• PROBLEM TO SOLVE: After locating the line with "This screenshot has height=812, width=973." in the data that follows, return it and every later line exactly, up to and including the line with "Given: Click the hot spare removal note text".
────────────────────────────────────────
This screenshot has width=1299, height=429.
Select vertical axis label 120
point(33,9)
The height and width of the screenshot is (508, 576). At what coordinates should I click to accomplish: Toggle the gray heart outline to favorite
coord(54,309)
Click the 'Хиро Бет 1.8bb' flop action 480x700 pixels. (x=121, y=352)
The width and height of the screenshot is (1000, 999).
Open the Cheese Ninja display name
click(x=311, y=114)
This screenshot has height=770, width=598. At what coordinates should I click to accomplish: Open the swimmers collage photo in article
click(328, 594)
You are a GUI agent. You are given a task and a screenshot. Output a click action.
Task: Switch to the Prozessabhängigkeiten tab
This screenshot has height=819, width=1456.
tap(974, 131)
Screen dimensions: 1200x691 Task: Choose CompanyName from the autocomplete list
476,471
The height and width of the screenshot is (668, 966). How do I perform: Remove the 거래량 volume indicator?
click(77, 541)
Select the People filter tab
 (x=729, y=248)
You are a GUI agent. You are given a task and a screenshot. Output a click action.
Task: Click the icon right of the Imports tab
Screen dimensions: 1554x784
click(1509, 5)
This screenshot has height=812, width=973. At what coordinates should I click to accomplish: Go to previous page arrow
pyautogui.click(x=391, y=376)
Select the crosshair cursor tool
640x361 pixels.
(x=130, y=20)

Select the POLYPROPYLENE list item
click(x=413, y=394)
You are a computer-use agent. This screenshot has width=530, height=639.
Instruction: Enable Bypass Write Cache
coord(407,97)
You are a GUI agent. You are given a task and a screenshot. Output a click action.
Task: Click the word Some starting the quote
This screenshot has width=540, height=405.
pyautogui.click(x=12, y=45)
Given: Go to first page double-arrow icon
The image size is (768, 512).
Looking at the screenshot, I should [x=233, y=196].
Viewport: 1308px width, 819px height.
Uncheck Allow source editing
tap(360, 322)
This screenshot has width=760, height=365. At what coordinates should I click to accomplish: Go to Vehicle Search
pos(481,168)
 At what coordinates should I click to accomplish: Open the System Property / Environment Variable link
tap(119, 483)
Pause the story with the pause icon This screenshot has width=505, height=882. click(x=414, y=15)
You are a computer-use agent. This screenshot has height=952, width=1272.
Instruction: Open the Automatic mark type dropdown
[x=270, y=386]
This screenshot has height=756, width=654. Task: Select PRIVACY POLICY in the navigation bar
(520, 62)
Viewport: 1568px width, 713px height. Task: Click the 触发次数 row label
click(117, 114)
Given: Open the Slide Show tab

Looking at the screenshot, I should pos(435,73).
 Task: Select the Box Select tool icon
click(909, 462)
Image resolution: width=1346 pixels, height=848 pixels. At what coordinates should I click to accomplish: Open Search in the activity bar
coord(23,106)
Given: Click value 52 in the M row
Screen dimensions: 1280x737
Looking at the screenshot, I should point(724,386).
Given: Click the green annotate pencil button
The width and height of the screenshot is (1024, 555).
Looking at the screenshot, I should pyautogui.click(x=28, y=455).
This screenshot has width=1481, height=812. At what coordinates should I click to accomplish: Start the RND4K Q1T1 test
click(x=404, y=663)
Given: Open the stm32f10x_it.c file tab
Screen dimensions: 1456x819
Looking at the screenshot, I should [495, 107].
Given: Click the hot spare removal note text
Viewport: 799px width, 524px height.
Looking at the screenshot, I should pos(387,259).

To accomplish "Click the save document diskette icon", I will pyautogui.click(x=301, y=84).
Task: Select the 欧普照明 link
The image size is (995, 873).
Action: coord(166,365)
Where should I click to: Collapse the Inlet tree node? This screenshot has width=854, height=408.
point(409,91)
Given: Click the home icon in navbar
────────────────────────────────────────
• ANSWER BOX:
This screenshot has height=812, width=973. At what coordinates should I click to accomplish: Go to previous page arrow
pyautogui.click(x=391, y=376)
Select the crosshair cursor tool
640x361 pixels.
(x=130, y=20)

Select the POLYPROPYLENE list item
click(x=413, y=394)
You are a computer-use agent. This screenshot has width=530, height=639.
Instruction: Enable Bypass Write Cache
coord(407,97)
You are a GUI agent. You are given a task and a screenshot. Output a click action.
Task: Click the word Some starting the quote
This screenshot has width=540, height=405.
pyautogui.click(x=12, y=45)
Given: Go to first page double-arrow icon
The image size is (768, 512).
Looking at the screenshot, I should [x=233, y=196].
Viewport: 1308px width, 819px height.
Uncheck Allow source editing
tap(360, 322)
This screenshot has width=760, height=365. At what coordinates should I click to accomplish: Go to Vehicle Search
pos(481,168)
 At what coordinates should I click to accomplish: Open the System Property / Environment Variable link
tap(119, 483)
Pause the story with the pause icon This screenshot has width=505, height=882. click(x=414, y=15)
You are a computer-use agent. This screenshot has height=952, width=1272.
Instruction: Open the Automatic mark type dropdown
[x=270, y=386]
This screenshot has height=756, width=654. Task: Select PRIVACY POLICY in the navigation bar
(520, 62)
Viewport: 1568px width, 713px height. Task: Click the 触发次数 row label
click(117, 114)
Given: Open the Slide Show tab

Looking at the screenshot, I should pos(435,73).
 Task: Select the Box Select tool icon
click(909, 462)
Image resolution: width=1346 pixels, height=848 pixels. At what coordinates should I click to accomplish: Open Search in the activity bar
coord(23,106)
Given: Click value 52 in the M row
Screen dimensions: 1280x737
Looking at the screenshot, I should point(724,386).
Given: Click the green annotate pencil button
The width and height of the screenshot is (1024, 555).
Looking at the screenshot, I should pyautogui.click(x=28, y=455).
This screenshot has width=1481, height=812. At what coordinates should I click to accomplish: Start the RND4K Q1T1 test
click(x=404, y=663)
Given: Open the stm32f10x_it.c file tab
Screen dimensions: 1456x819
Looking at the screenshot, I should [495, 107].
Given: Click the hot spare removal note text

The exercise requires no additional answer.